Como explicaba mi cliente gourmet, esto sucede en Miami por un par de razones. En primer lugar porque los periódicos locales no tienen críticos de restaurantes, solo divulgan fiestas de apertura, en reportajes donde los platos normalmente no cuentan, sino los socialites que a ellas asisten. Pero cuando cierran meses después, nadie se da cuenta. Esto sucede porque lo primero que un cocinero hace cuando quiere despuntar en Miami es irse a ver una empresa de relaciones públicas que le monta una campaña para convencer la clientela de que está a punto de abrir en la ciudad una espécie de sucursal del Maxim’s de París.
Otra razón es que el público de forma general es bastante ignorante de estas cuestiones y puede pagar una fortuna por un plato cuyo nombre apenas puede pronunciar. Pero, frente a los amigos, es chic. Además, hay un detalle de relaciones públicas muy importante. En estos restaurantes a veces el chef sale de la cocina, va a la sala y le pregunta al cliente si ha comido bien y éste siente que hay algo especial ahí. Me dicen: “¿Qué cliente va a decir que no aun si la comida es una mierda y ni siquiera haya entendido qué comió, si al final la cuenta sobrepasa los 100 dólares? Esto incluye, claro está, el digestivo al final, que el chef dice que va por la casa.
Para mí en todo esto hay un gran misterio: ¿Es tan vergonzoso decir que se es un simple cocinero? Los cocineros han alimentado a la humanidad por siglos. Los verdaderos cocineros, digo. Ahora algunos se autotitulan chef. Es como si un tipo dijera que es presidente de un país sin ir a elecciones. Venden gato por liebre y, al menos en Miami, pueden tener éxito.

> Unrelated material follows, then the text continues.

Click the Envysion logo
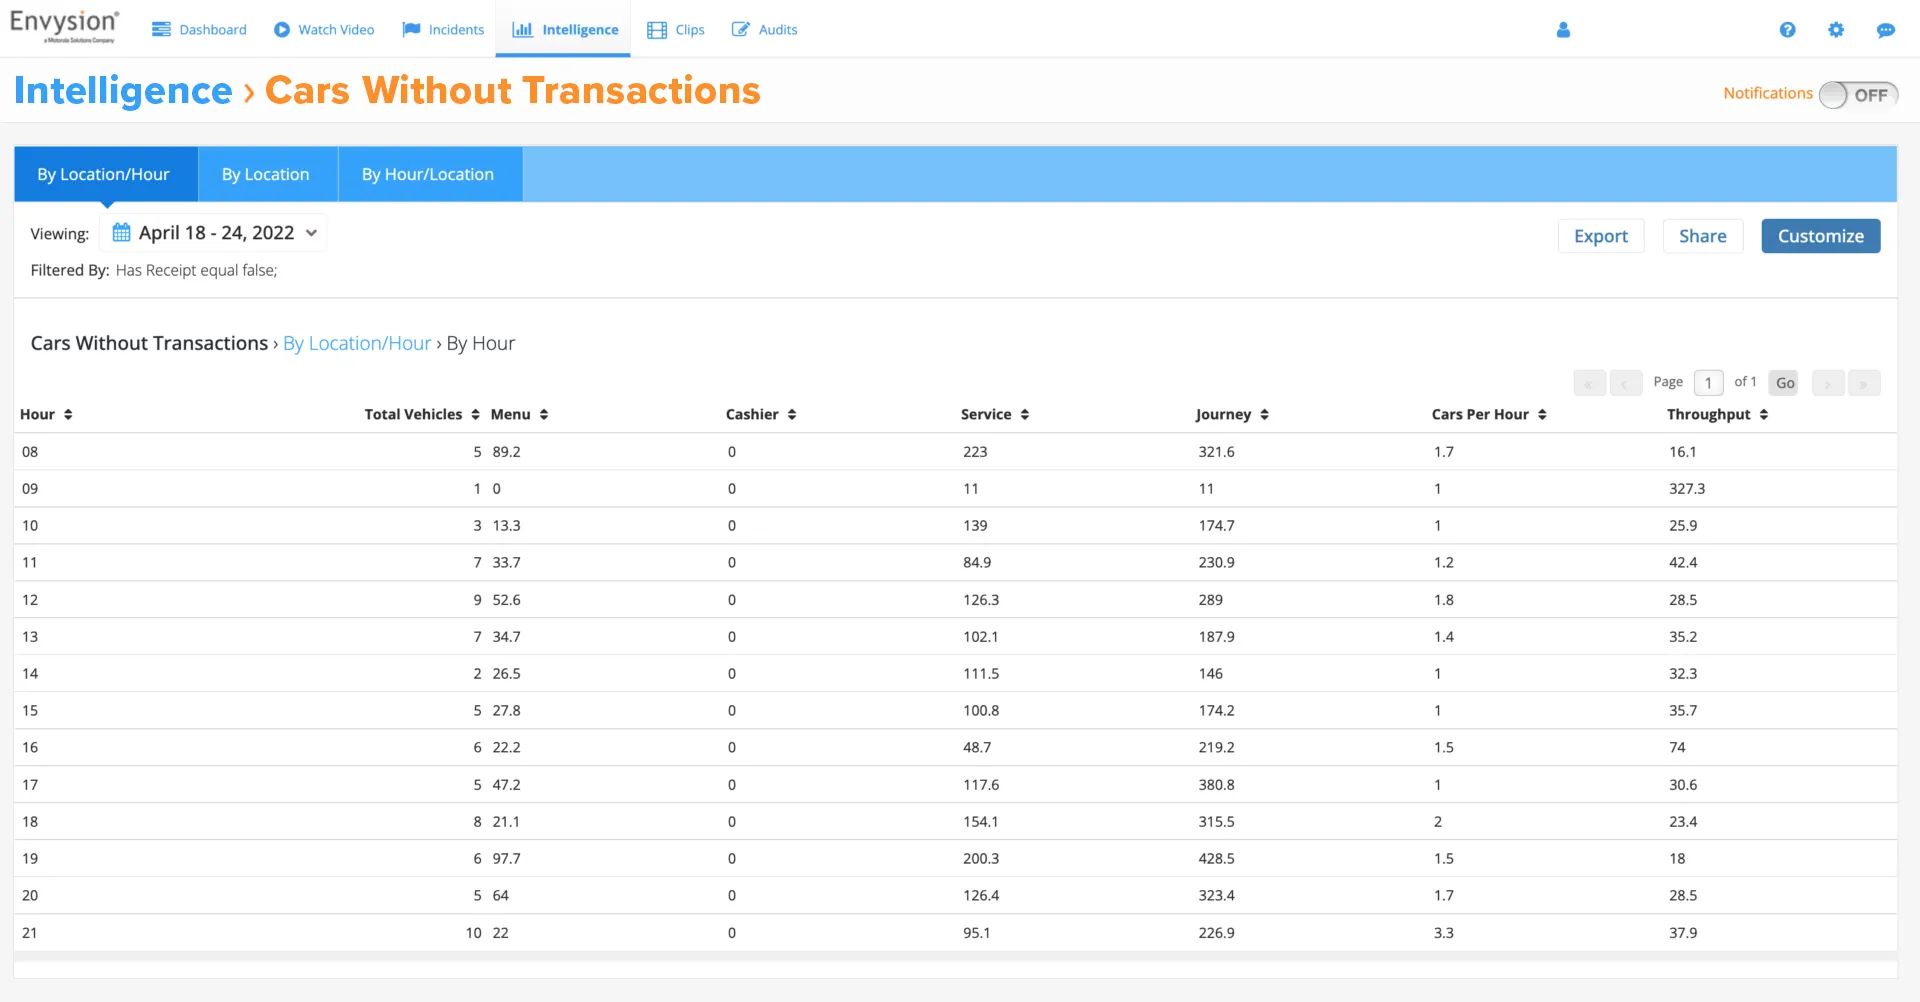The image size is (1920, 1002). (x=64, y=26)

Es como si yo me avergonzara de manejar Uber o Lyft y me hiciera llamar pilote, que es como se dice piloto en francés.
Pero, claro está, hay chefs que son otra cosa. Son raros pelos los hay. A comenzar por los que han recibido estrellas Michelin, el Nobel de la culinaria, como el recientemente fallecido Joël Robuchon, el temperamental Marco Pierre White, Alan Ducasse y, claro está, Paul Bocuse.
No se puede olvidar a José Andrés, el único chef en Miami, que además de un excelente menú, ha desarrollado una intensa actividad social alimentando a miles de miles en zonas de desastres y empobrecidas. O Ferran Adrià que, después de cerrar el Bulli (tres estrellas), se dedica ahora a montar una especie de historia de la culinaria en una fundación que será un laboratorio culinario.

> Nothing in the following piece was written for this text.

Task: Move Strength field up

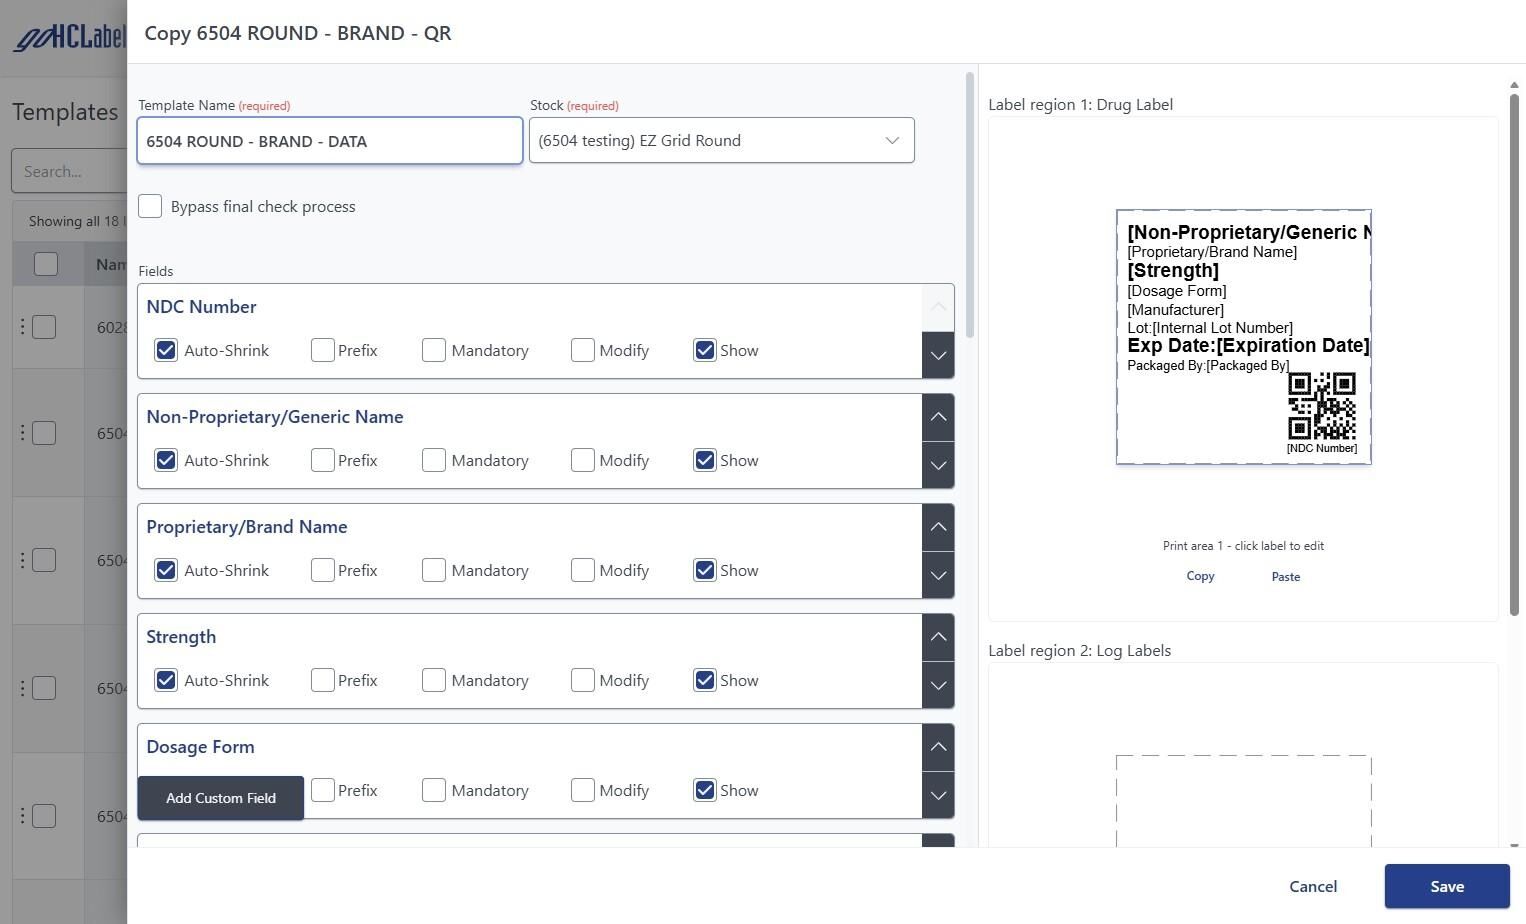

Ser chef debiera ser siempre una categoría certificada por alguna institución. Algo que se obtiene por haber aportado a la culinaria, no por cambiar el nombre de un plato.
Me señala mi cliente gourmet que notó que en Miami la cocina cubana no ha sufrido aún de esa enfermedad, al menos ampliamente. Aunque, agregaría, también hay sus dislates en algunos nombres de platos. Todavía estoy por saber por qué hay algo llamado “ropa vieja de pollo”.